🤖 AI Summary
Existing audio large language models struggle to achieve fine-grained understanding of speaker identity, vocal characteristics, and recording conditions, limiting their capacity for personalized and context-aware interaction. This work proposes SpeakerLLM, a unified framework that integrates a hierarchical speaker tokenizer—combining utterance-level embeddings with frame-level acoustic features—with a verification-oriented inference objective and a natural language interface. The model supports single-utterance profiling, pairwise speaker comparison, and evidence-based explainable reasoning by decoupling profiling evidence from final judgments, thereby generating structured decision trajectories. Experiments demonstrate that SpeakerLLM-Base outperforms general-purpose models in speaker and recording condition comprehension, while SpeakerLLM-VR maintains high accuracy and produces explanations aligned with supervised reasoning paradigms.
📝 Abstract
As audio-first agents become increasingly common in physical AI, conversational robots, and screenless wearables, audio large language models (audio-LLMs) must integrate speaker-specific understanding to support user authorization, personalization, and context-aware interaction. This requires modeling who is speaking, how the voice sounds, and how recording conditions affect speaker cues. Conventional speaker verification systems provide strong scalar scores but little linguistic evidence, while current audio-LLMs and speaker-aware language models have limited ability to organize speaker information beyond binary labels or descriptive profiles.

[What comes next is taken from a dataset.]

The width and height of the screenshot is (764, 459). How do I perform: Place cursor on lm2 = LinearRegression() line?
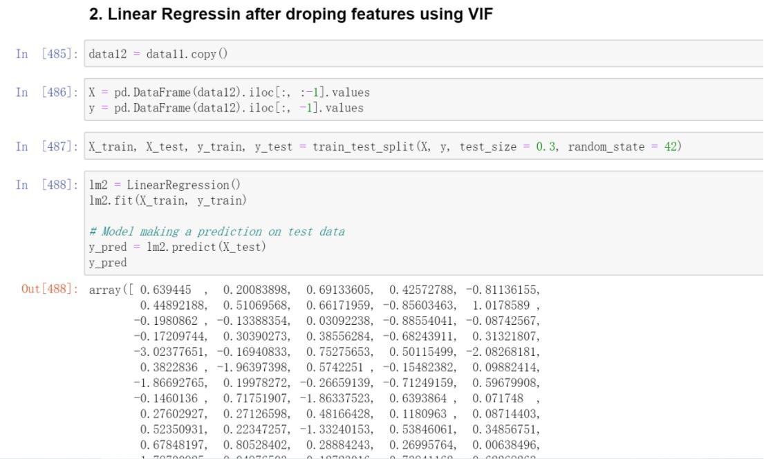[165, 185]
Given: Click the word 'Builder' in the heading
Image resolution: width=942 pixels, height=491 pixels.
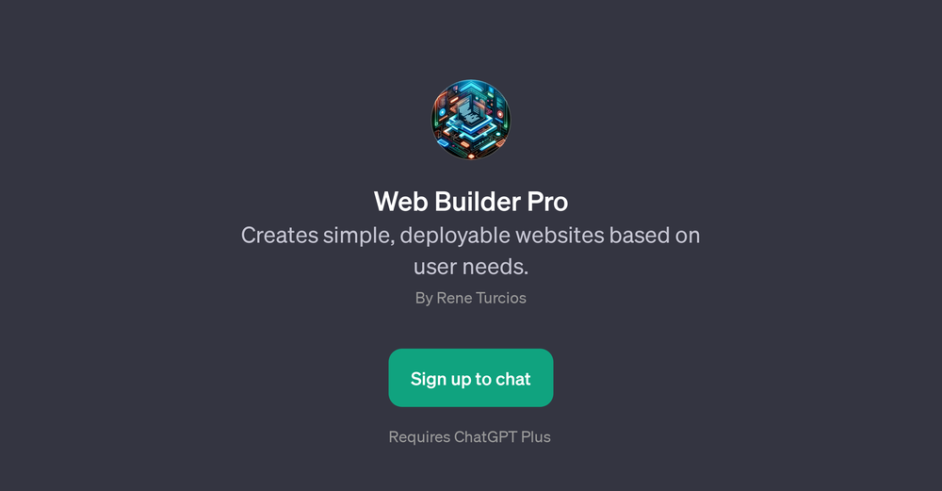Looking at the screenshot, I should click(478, 202).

We present SpeakerLLM, a speaker-specialized audio-LLM framework that unifies single-utterance speaker profiling, recording-condition understanding, utterance-pair speaker comparison, and evidence-organized verification reasoning within a natural-language interface. We construct verification-reasoning targets and a decision-composition policy that separate profile-level evidence from the final same-or-different decision and organize recording condition, profile evidence, and the decision into a structured trace. At its core, SpeakerLLM uses a hierarchical speaker tokenizer designed to capture multiple granularities of speaker evidence. Utterance-level speaker embeddings summarize identity and profile-level cues, whereas frame-level speaker features preserve fine-grained acoustic descriptors. Experiments show that SpeakerLLM-Base improves speaker-profile and recording-condition understanding over general audio-LLMs, while SpeakerLLM-VR preserves strong generated-verdict accuracy and produces decision traces grounded in the supervised verification reasoning schema. We will release the metadata-enriched supervision dataset and target-construction code for reproducibility.